Paris : Publibook, 2008, 29 €, 225 p.

 

Recension de François Laroque

Université Paris III – Sorbonne Nouvelle

 

 

Dans un avant-propos de deux pages à ce qui est son second ouvrage publié, Pierre Jamet, Maître de conférences à l’Université de Franche-Comté, auteur d’une thèse sur Kenneth White publiée aux éditions L’Harmattan, juge bon de préciser que ce livre constitue un essai et non une « étude ». En effet, de la part d’un universitaire, l’absence de bibliographie et d’index, fussent-ils sommaires, comme le recours assez chiche aux notes de bas de page pour signaler les références, pouvait surprendre. Autant que surprend le titre choisi pour cet essai qui réunit deux auteurs que tout oppose ou presque, hormis le fait qu’ils sont désormais l’un comme l’autre salués comme des phares de la modernité. Pour autant, tout ce qui peut sembler a priori paradoxal ou aventureux n’est pas non plus à écarter par principe dans la mesure où des analyses, voire une pensée fertile, peuvent se nicher là où on ne les attendait pas nécessairement.

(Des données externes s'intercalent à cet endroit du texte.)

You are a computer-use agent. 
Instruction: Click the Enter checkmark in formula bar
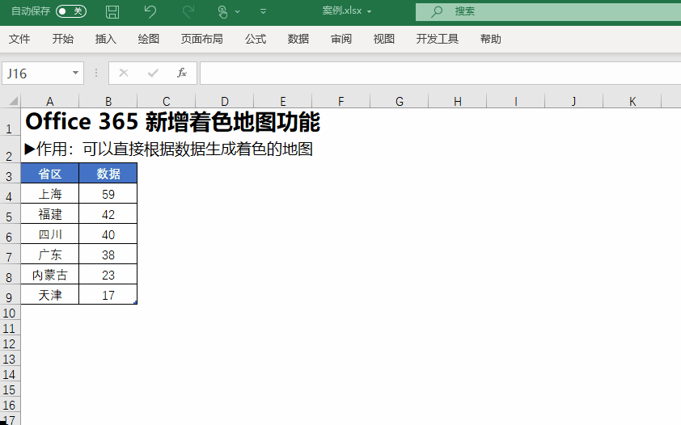click(x=153, y=73)
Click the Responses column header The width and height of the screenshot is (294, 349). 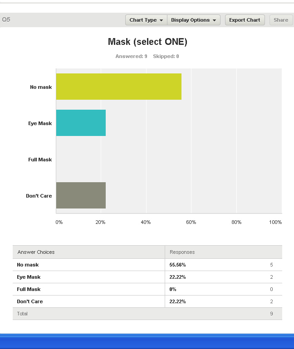click(x=182, y=252)
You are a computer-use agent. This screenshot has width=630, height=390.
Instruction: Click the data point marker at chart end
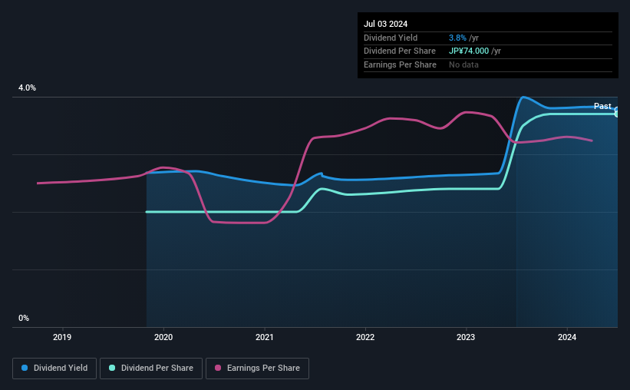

De ce point de vue, on peut dire que l’ouvrage abonde en formules heureuses, en résumés souvent clairs et bienvenus de la pensée de Friedrich Nietzsche qui est loin d’être transparente pour tous, en même temps que d’un certain nombre de rapprochements qui, effectivement, donnent « du grain à moudre », même si le fait de mettre sur le même plan le dramaturge du Globe et du marcheur solitaire de Saas-Fee laisse le lecteur quelque peu dubitatif. Mais comment, à propos du Conte d’hiver (que l’auteur s’obstine à intituler Un conte d’hiver !) ne pas saluer une affirmation aussi ample et générale que celle-ci : « Le Temps est l’agent principal de la renovatio mundi. Shakespeare et Nietzsche sont des penseurs de l’Être comme Temps. » [234] ? On en trouve en effet quelques-unes de cet ordre qui relancent opportunément ou synthétisent les commentaires qui suivent à peu près l’ordre chronologique des pièces de Shakespeare (pour Nietzsche, je n’ai pas vérifié).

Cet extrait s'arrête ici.